= Pompeiu problem =

Mathematical conjecture

In mathematics, the Pompeiu problem is a conjecture in integral geometry, named for Dimitrie Pompeiu, who posed the problem in 1929.
It is stated as follows. Suppose f is a nonzero continuous function defined on a Euclidean space, and K is a simply connected Lipschitz domain, so that the integral of f vanishes on every congruent copy of K. Then the domain is a ball.

== Schiffer's conjecture ==
A closely related and highly significant formulation is Schiffer's conjecture, named after the mathematician Menahem Max Schiffer. While the Pompeiu problem is rooted in integral geometry, Schiffer's conjecture is framed in the language of partial differential equations.
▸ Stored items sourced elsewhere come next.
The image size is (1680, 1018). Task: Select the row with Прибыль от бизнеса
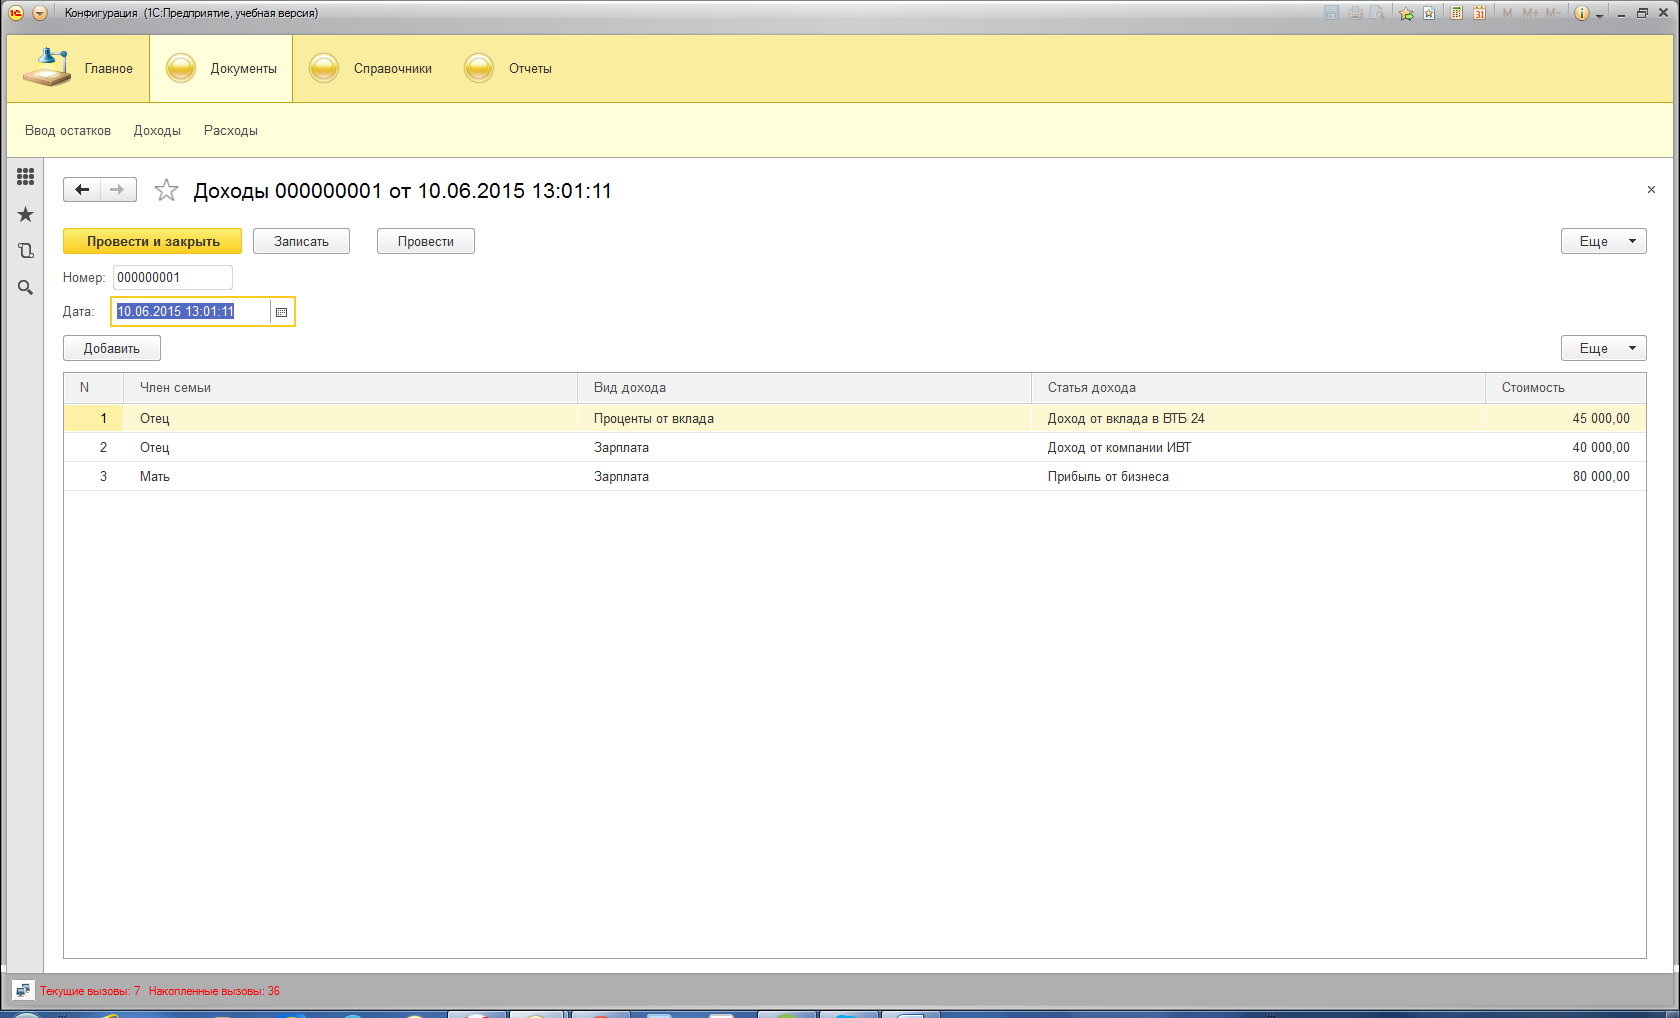click(x=1107, y=477)
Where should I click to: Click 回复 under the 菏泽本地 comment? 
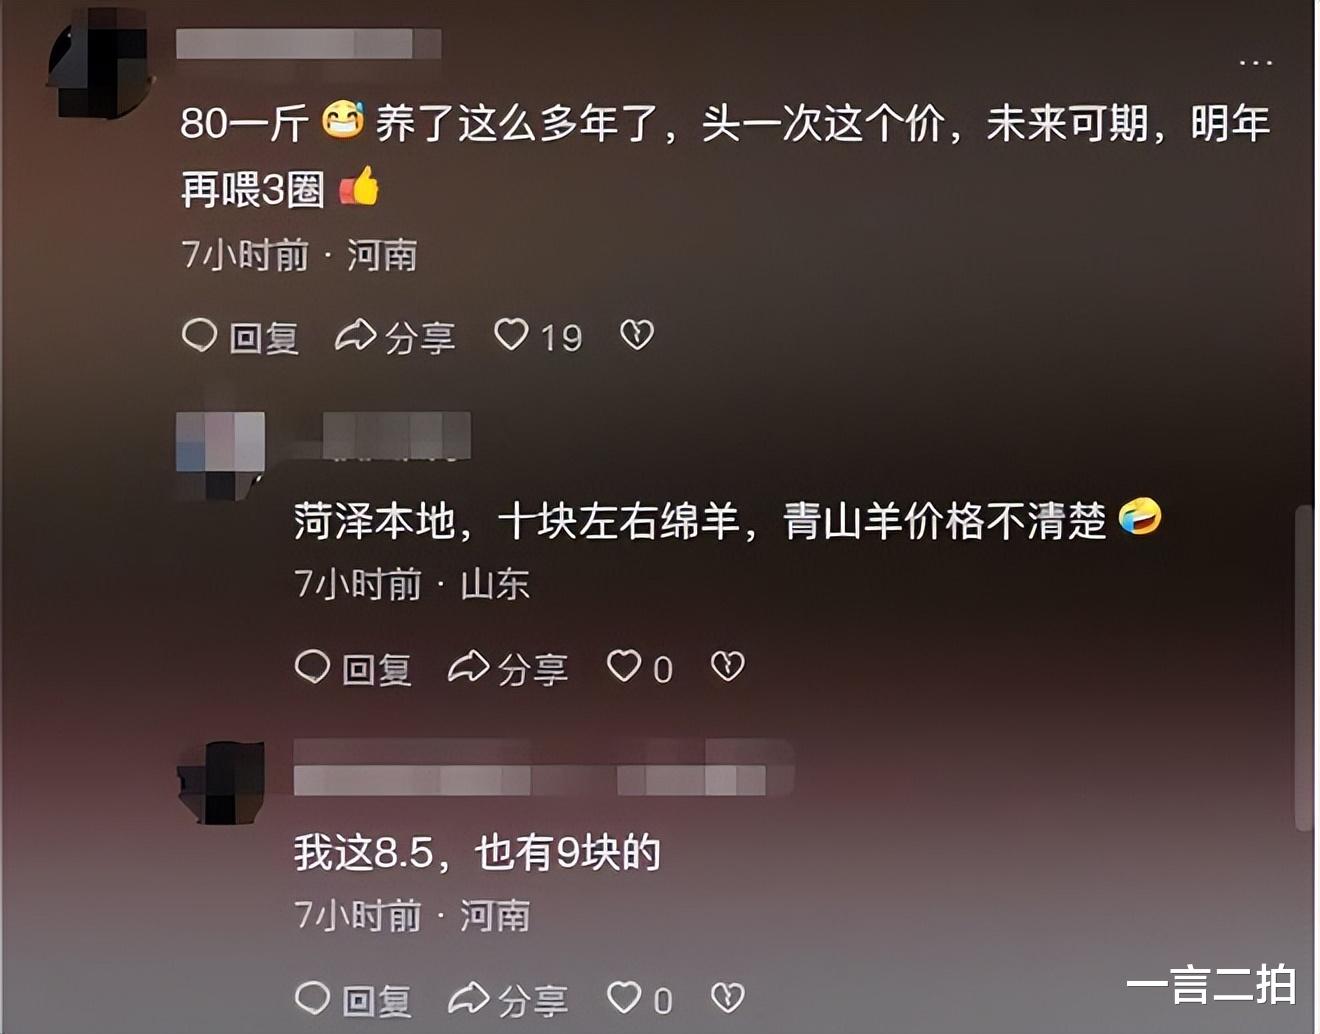click(377, 669)
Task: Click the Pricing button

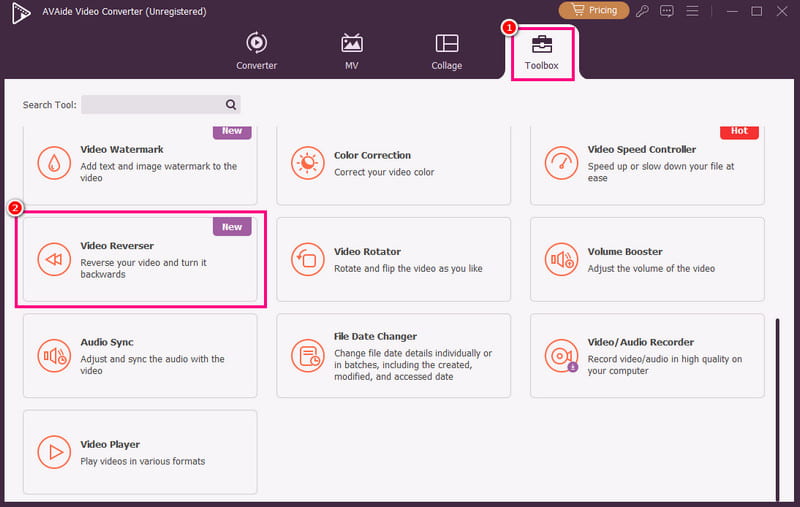Action: coord(593,10)
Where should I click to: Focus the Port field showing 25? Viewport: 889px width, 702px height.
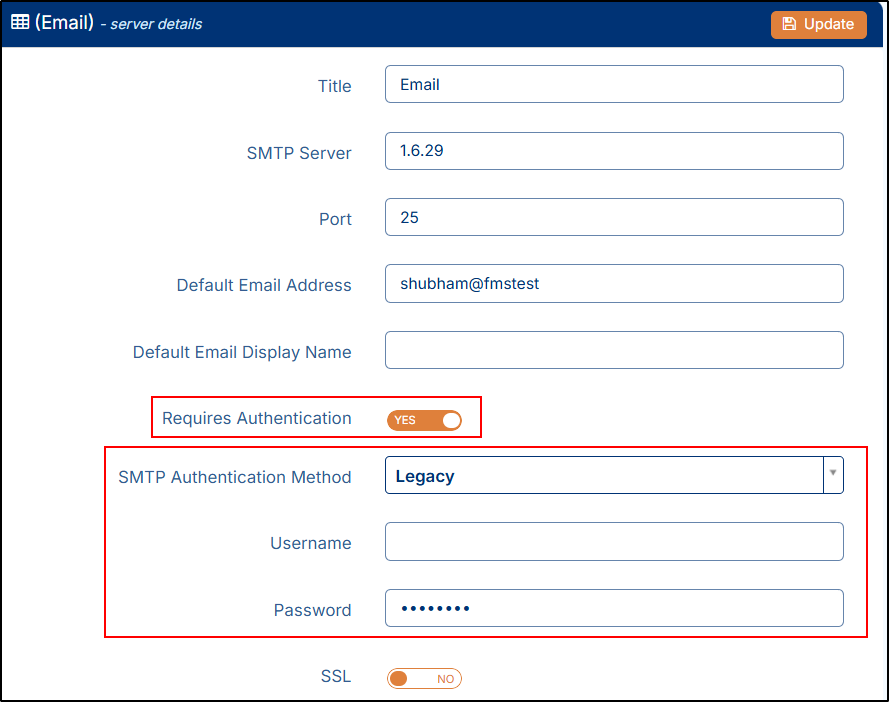click(x=613, y=217)
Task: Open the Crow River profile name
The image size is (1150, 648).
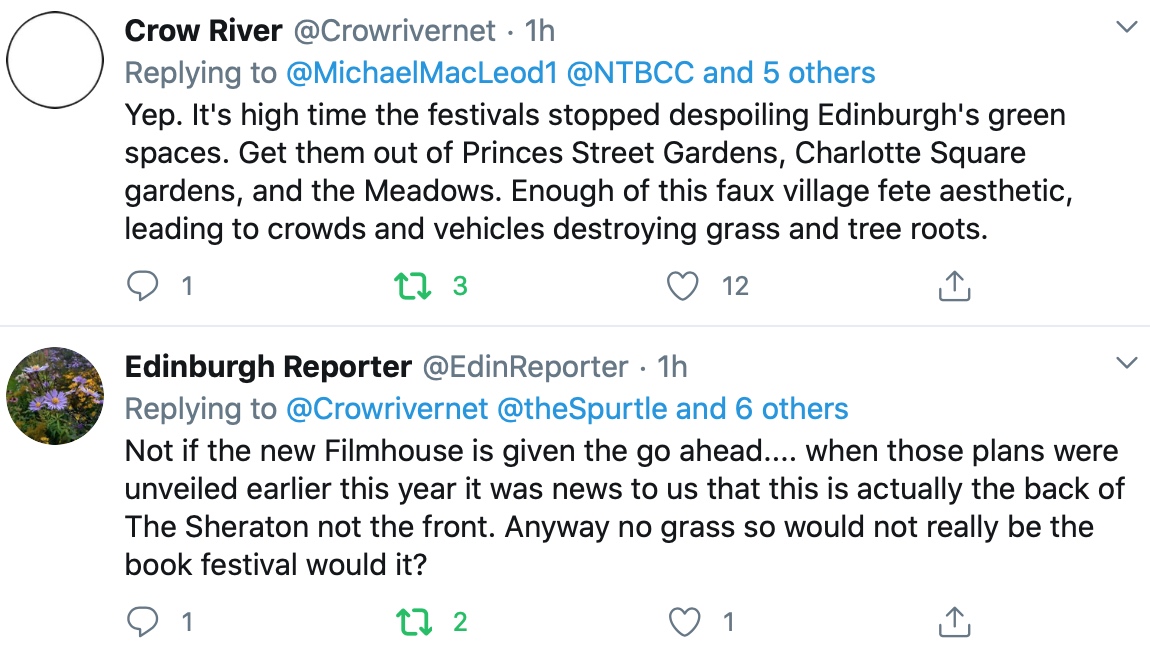Action: click(203, 31)
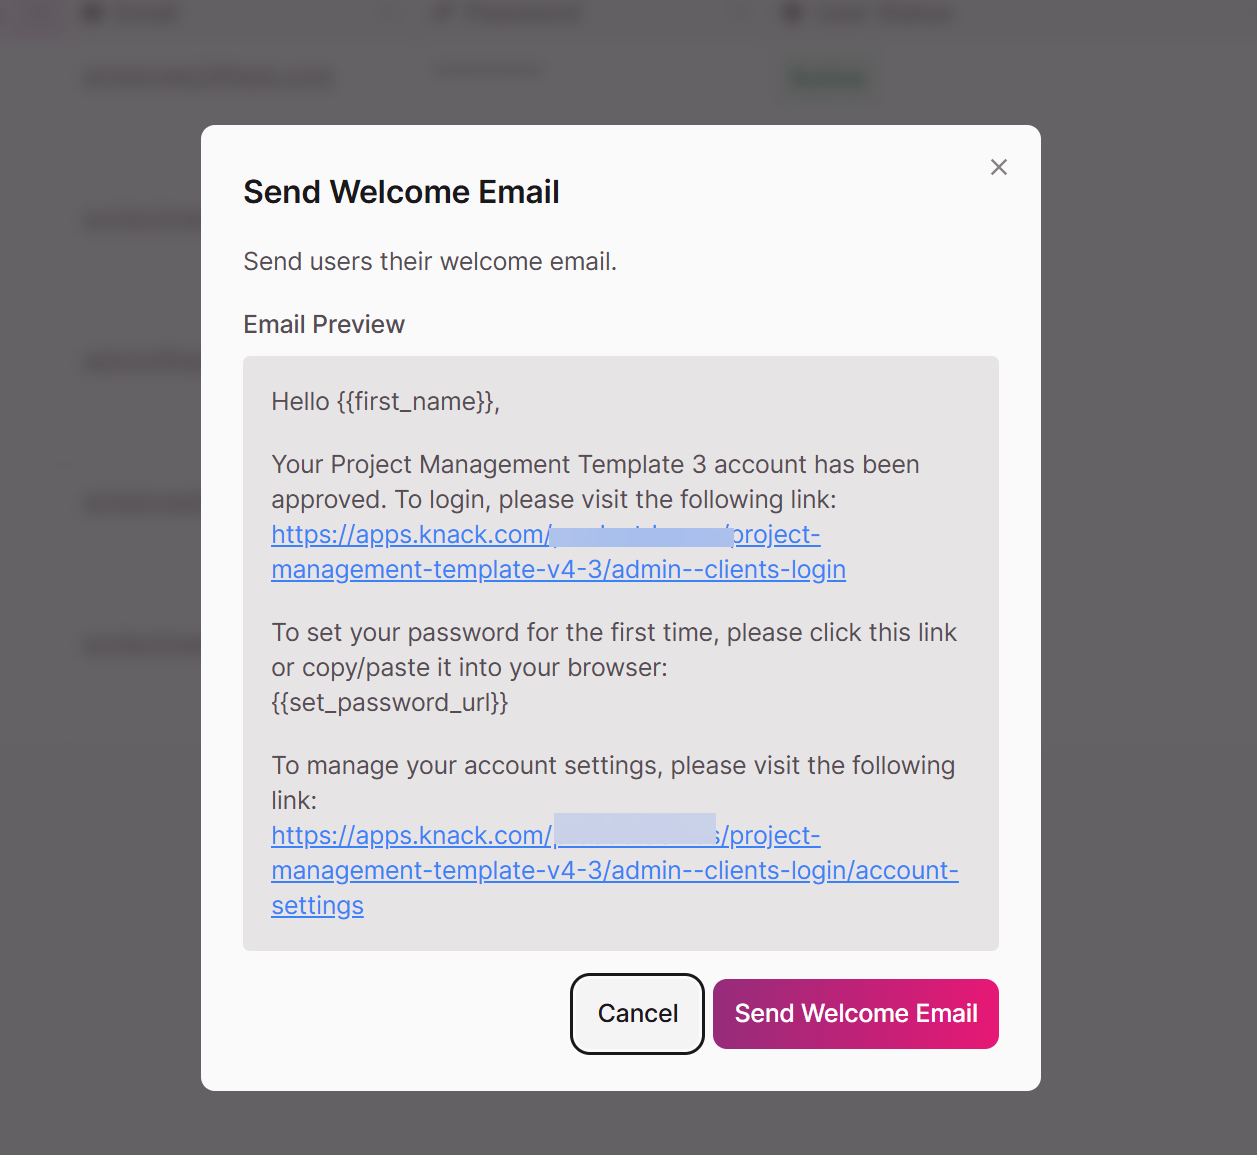This screenshot has width=1257, height=1155.
Task: Click the blurred password dots in first row
Action: pyautogui.click(x=489, y=70)
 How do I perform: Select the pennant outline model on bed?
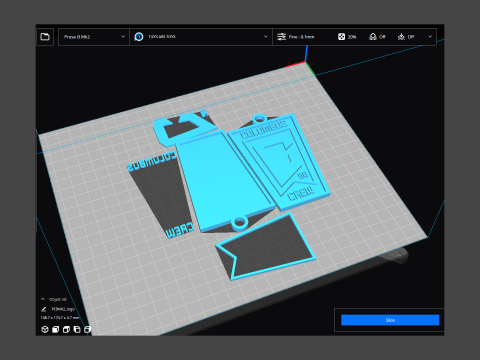coord(265,246)
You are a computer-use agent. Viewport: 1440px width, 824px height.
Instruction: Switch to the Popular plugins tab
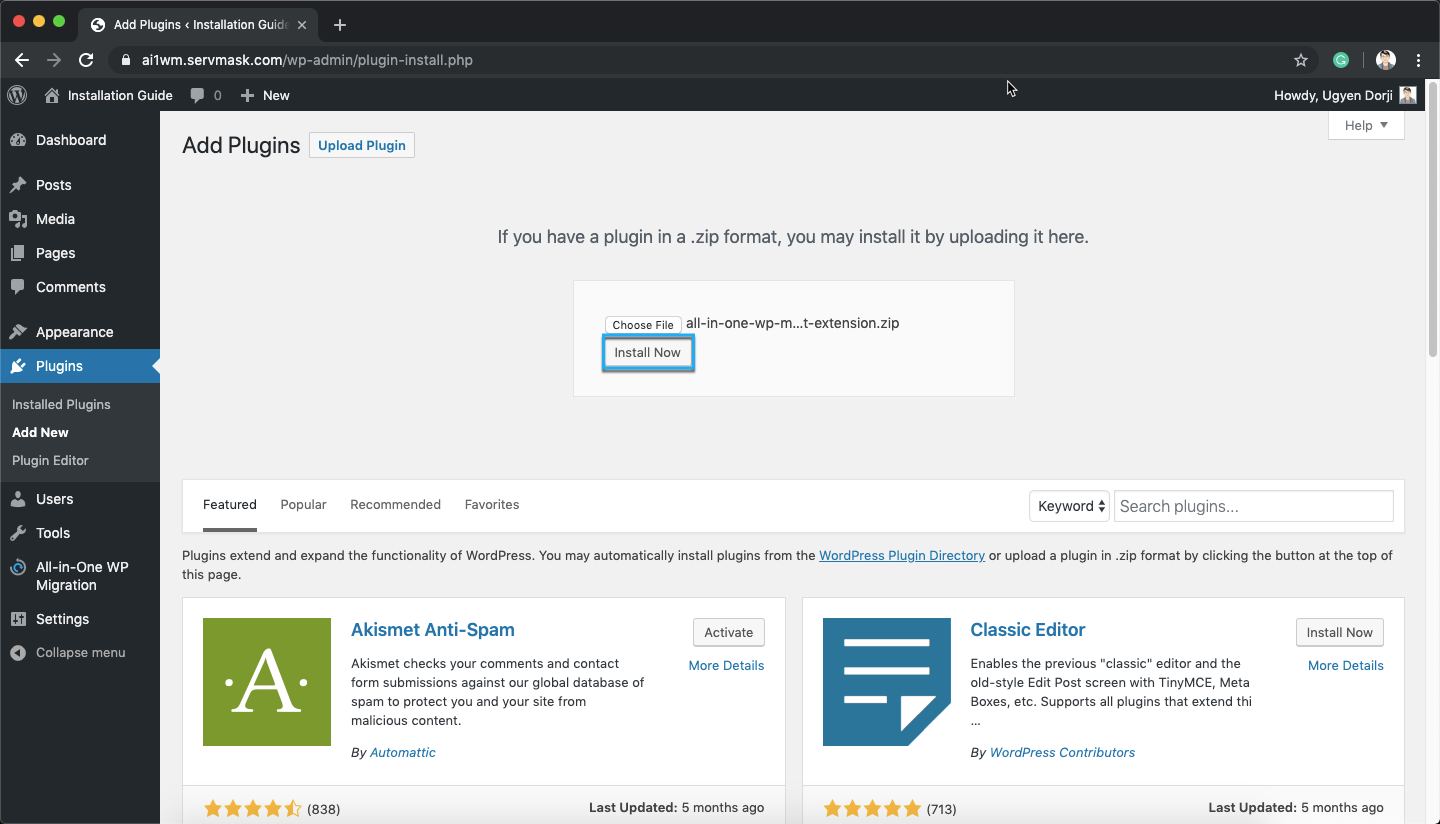(x=303, y=505)

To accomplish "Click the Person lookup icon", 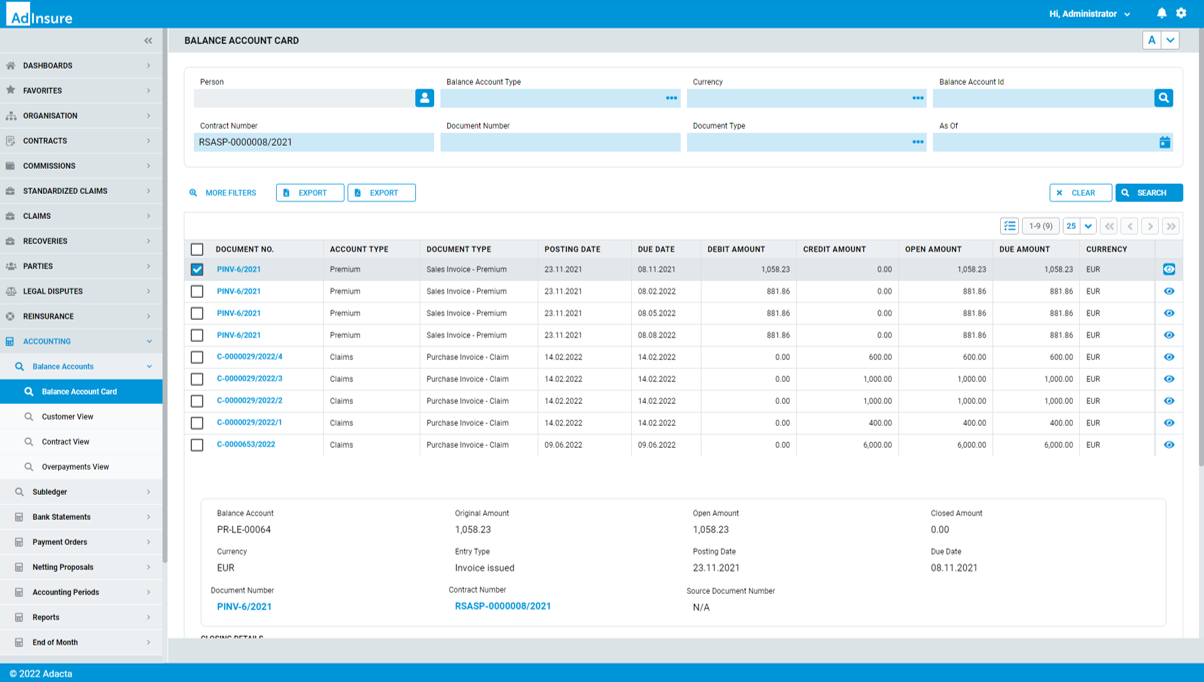I will point(424,98).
Schiffer's conjecture proposes that if a bounded, simply connected domain $\Omega$ with a sufficiently smooth boundary $\partial \Omega$ admits a non-trivial solution $u$ to the following overdetermined boundary value problem:

$$\begin{cases}\Delta u + \lambda u = 0 \quad &\text{ in }\Omega \\
\frac{\partial u}{\partial n} = 0, \quad &\text{ on } \partial \Omega \\
u = 1, \quad &\text{ on } \partial \Omega
\end{cases}$$

for some eigenvalue $\lambda > 0$ and some constant, then the domain $\Omega$ must be a ball. Balls always admit solutions to such overdetermined value problem. On a ball, one can pick $u$ to be a radially symmetric Neumann eigenfunction of the Laplacian, which will satisfy the first two equations above. Since moreover is radially symmetric, $u$ is constant at $\partial \Omega$, so rescaling the Neumann eigenfunction, one can ensure the third equation as well.

=== Equivalence to the Pompeiu problem ===
The deep connection between the two problems was brought to light by Williams (1976). By utilizing the Fourier transform and techniques from complex analysis, it was proven that Schiffer's conjecture is mathematically equivalent to the Pompeiu problem for the case of $\Omega \subset \mathbb{R}^n$ smooth and contractible.

==Counterexample==
On August 3, 2026, Matthew Colbrook & George Stepaniants posted a preprint establishing a computer-assisted counterexample to the planar Pompeiu and Schiffer conjectures. On August 5, 2026, Gonzalo Cao-Labora and Jaume de Dios Pont posted a preprint providing an independent construction of counterexamples, which was autoformalized in Lean 4 with assistance from GPT-5.6 and Claude models.